Затем я окончил вуз, женился и начал работать (хотя нет, наоборот – сначала женился и начал работать, а потом уже окончил вуз). Необходимость выживать каждый день изматывала меня так, что я напрочь забыл о желании писать. Чтобы рассчитаться с долгами, я вкалывал каждый день как ломовая лошадь (что уже само по себе слишком заезженное литературное клише). И это продолжалось семь лет. В меню нашего бара входили голубцы с мясом[83]. Каждое утро начиналось с того, что я должен был мелко-мелко нашинковать целую корзину лука. Так что я до сих пор могу очень быстро нарезать много лука и не заплакать. Мои руки двигаются так, словно и без меня прекрасно знают, что делать.
– Знаете, как резать лук, чтоб не заплакать? – спрашиваю я иногда у студентов.
– Нет… – удивляются они.
– Главное – успеть все закончить до первой слезинки.
Они смеются. Когда мы беседуем на подобные темы, они очень оживляются. Возможно, потому, что на других лекциях подобных историй не слышат, не знаю. Но в большой степени и оттого, что постоянно тревожатся о своем будущем. «Какой путь в жизни выбрать?» «Какая подсказка для меня скрывается в этой истории?» Я очень хорошо понимаю их тревогу и неуверенность – как в сегодняшнем дне, так и в будущем. Я в свои двадцать чувствовал себя так же, если не хуже (в моем случае даже слово «неуверенность» звучало слишком оптимистично). Если бы сейчас ко мне явился Господь Бог и спросил, хочу ли я вернуться в свой третий десяток, – я бы, скорее всего, отказался. Ответил бы что-нибудь вроде: «Ты очень любезен, но меня вполне устраивает, какой я сейчас». И, заранее извинившись, добавил: «К черту мой третий десяток!»

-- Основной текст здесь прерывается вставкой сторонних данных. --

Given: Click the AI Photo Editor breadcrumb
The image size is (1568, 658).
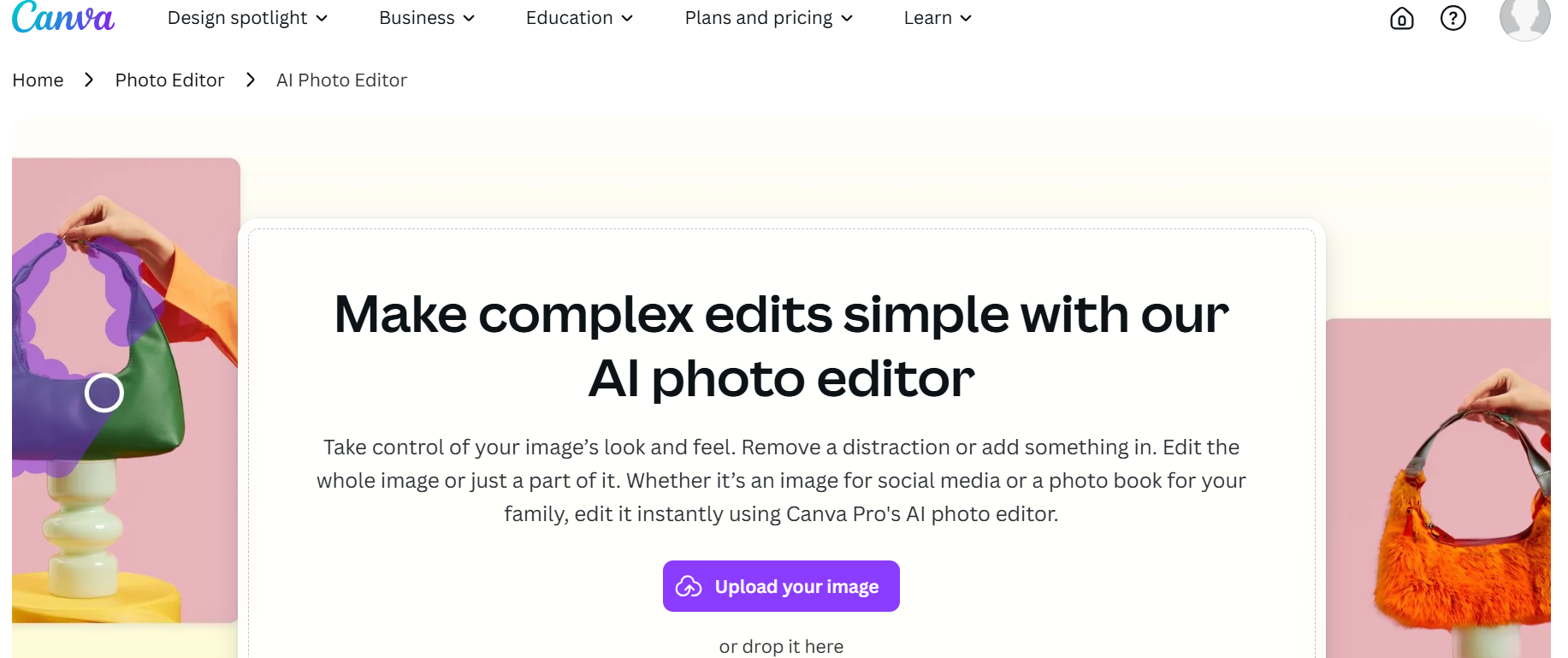Looking at the screenshot, I should pyautogui.click(x=341, y=80).
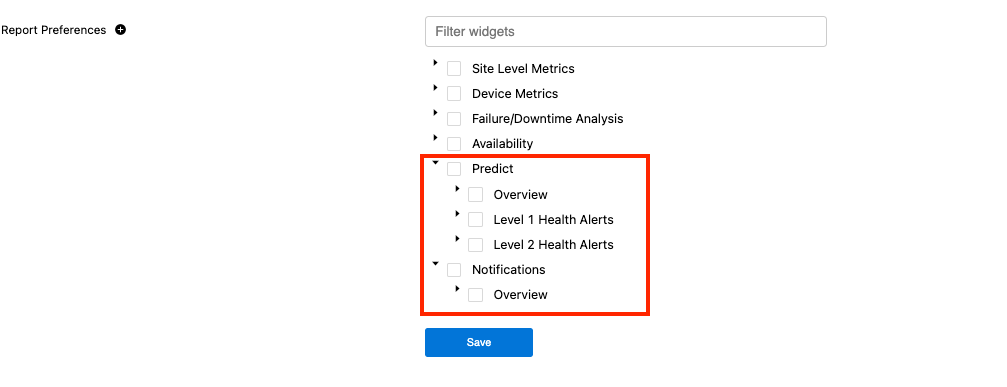The width and height of the screenshot is (1007, 387).
Task: Enable the Predict checkbox
Action: (454, 169)
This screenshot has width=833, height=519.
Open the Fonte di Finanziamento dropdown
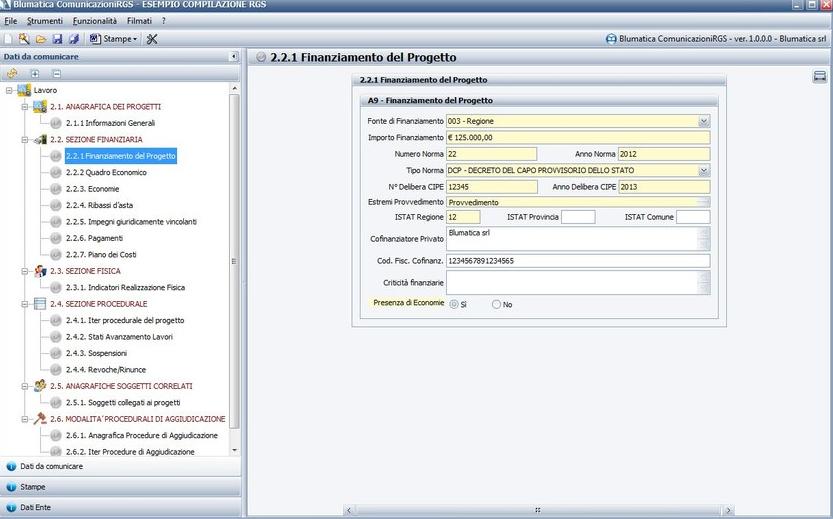click(703, 121)
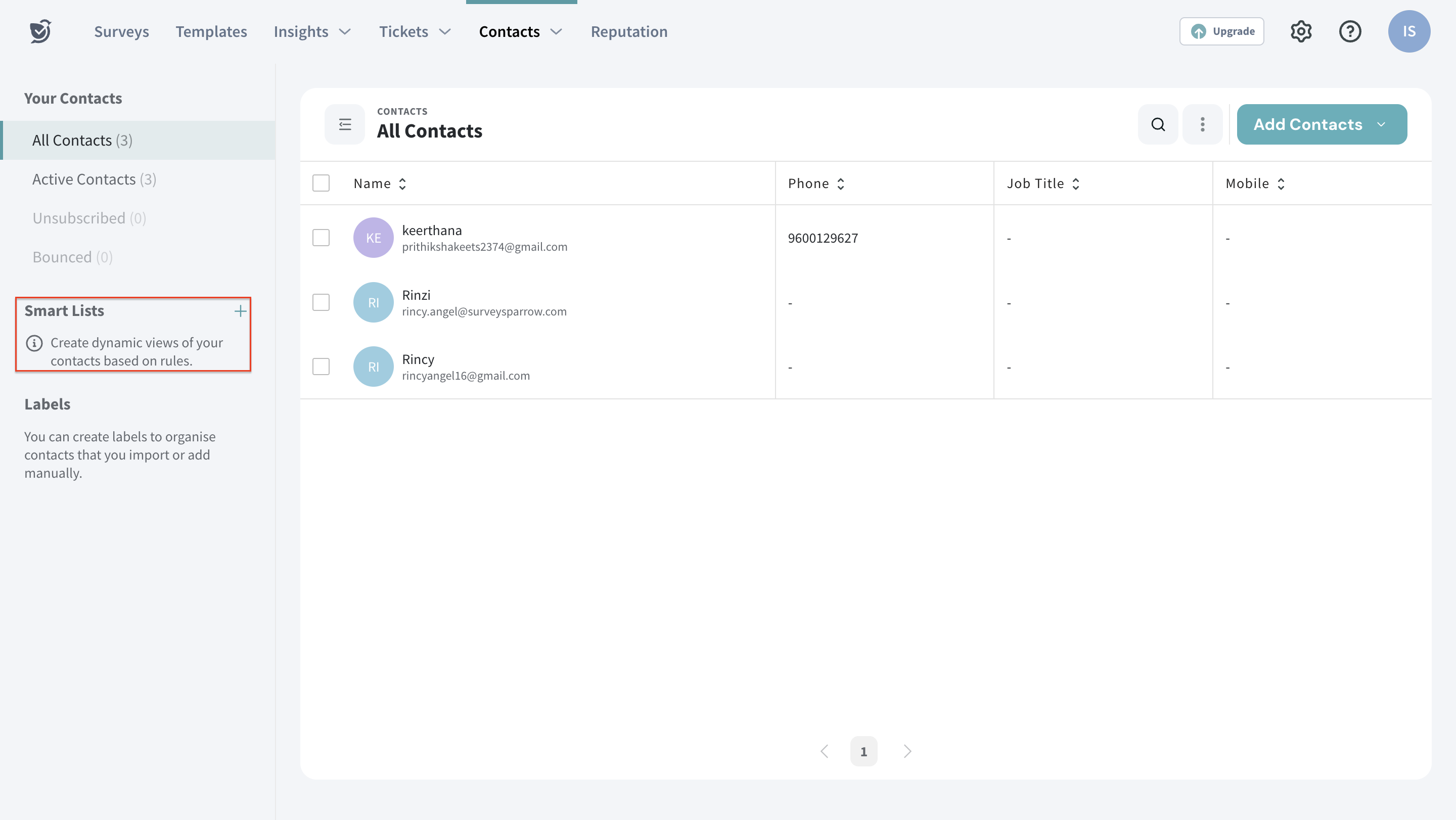Viewport: 1456px width, 820px height.
Task: Open settings gear icon
Action: (x=1301, y=31)
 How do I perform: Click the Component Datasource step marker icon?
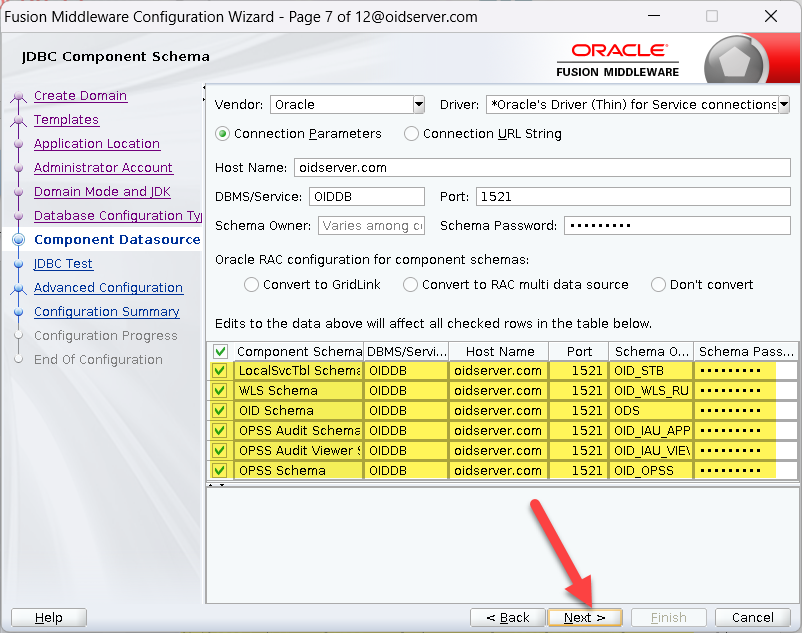coord(18,240)
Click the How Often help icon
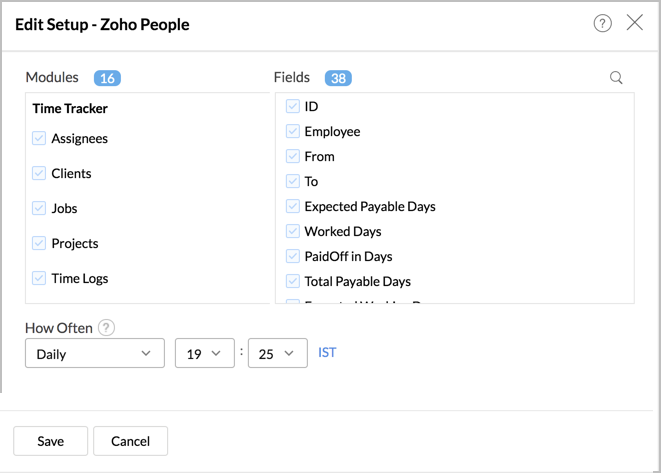 tap(107, 328)
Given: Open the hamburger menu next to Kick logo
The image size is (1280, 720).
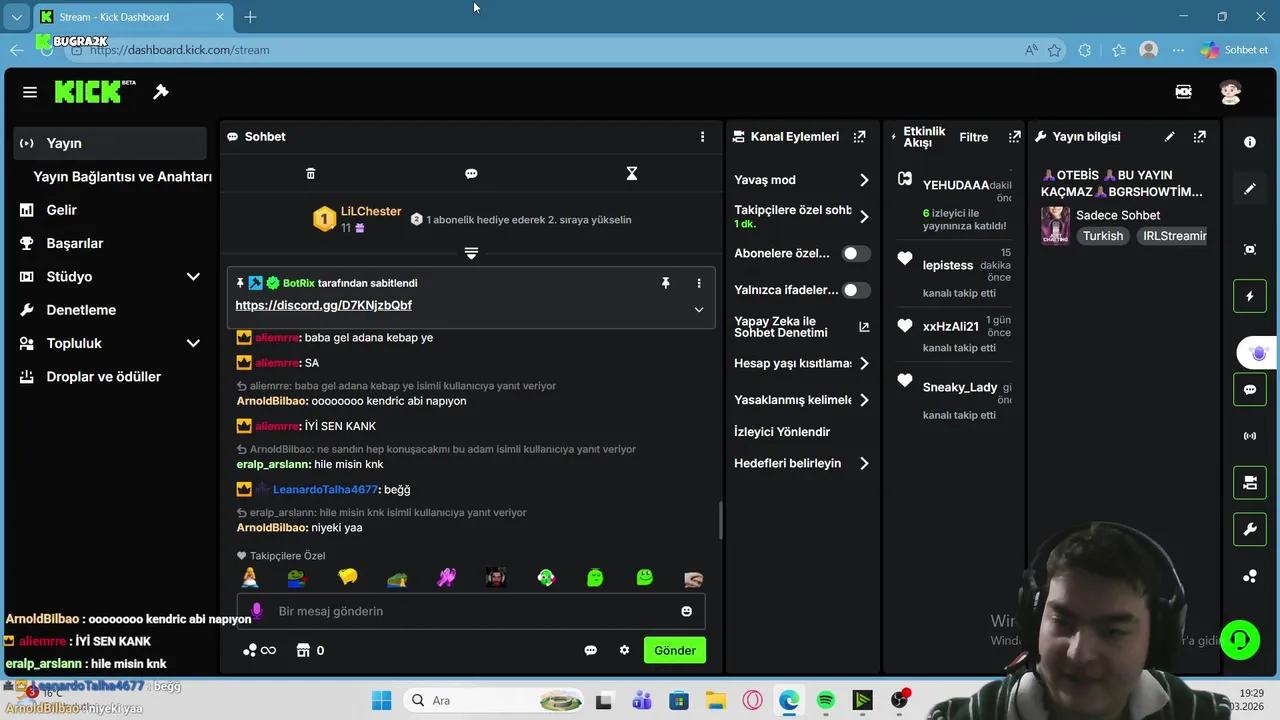Looking at the screenshot, I should click(30, 92).
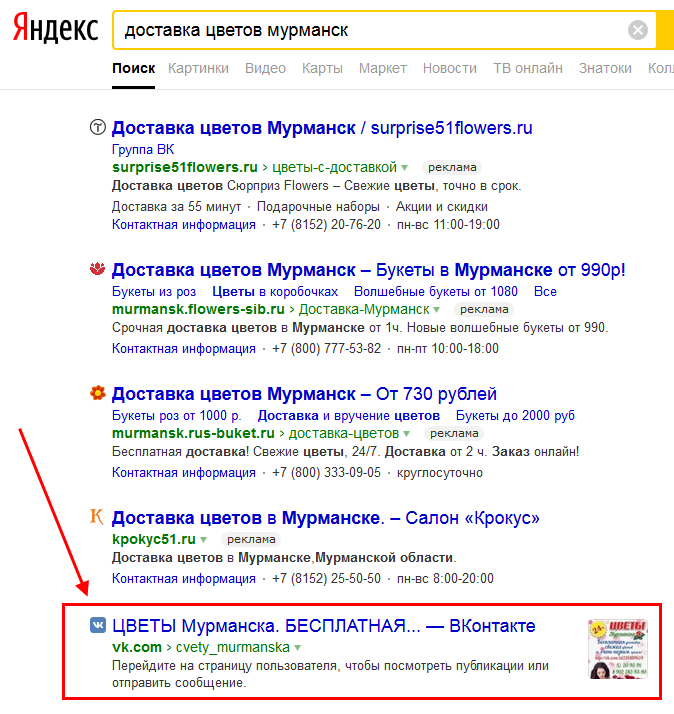Image resolution: width=674 pixels, height=714 pixels.
Task: Expand the surprise51flowers.ru URL dropdown arrow
Action: point(404,168)
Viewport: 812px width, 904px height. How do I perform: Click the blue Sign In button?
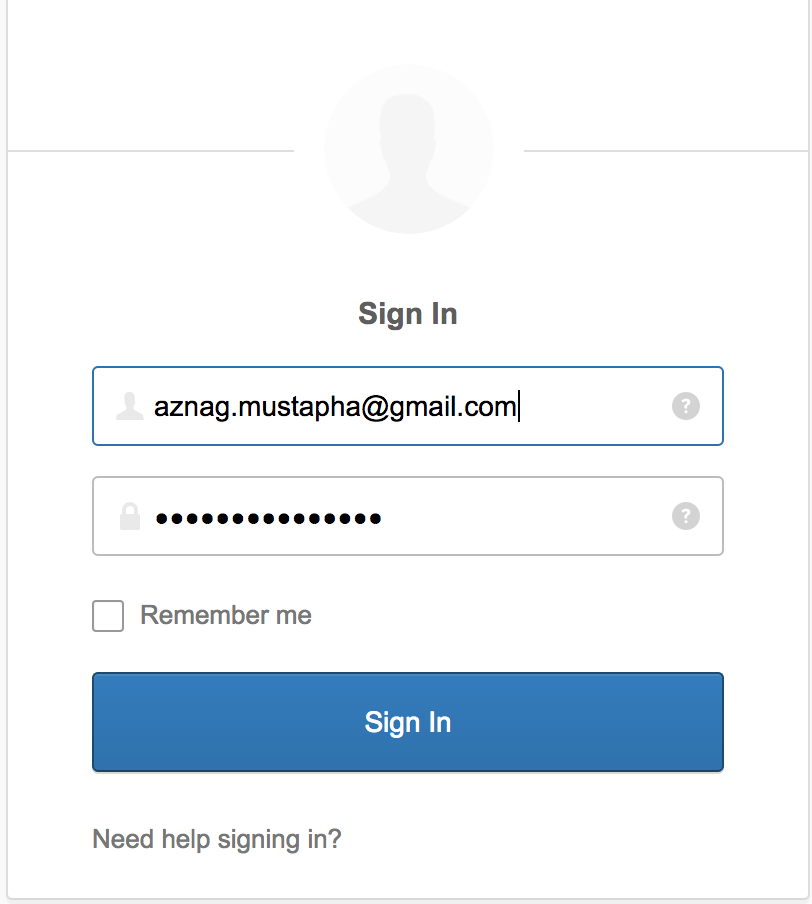pos(408,722)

А в 29 лет меня словно ударило: я вдруг почувствовал, что могу написать что-то стоящее. Рассказываю подробно. Была весна, ранний полдень, я пошел на стадион Дзингу смотреть бейсбол – играли «Ласточки Якульта» и «Карпы Хиросимы». Я лежал на скамейке, на открытой трибуне, и потягивал пиво. Внезапно Хилтон123 мастерски отбил мяч, добежал до второй базы – и тут я принял решение: «Вот теперь мне пора писать». Так я начал «Песню ветра».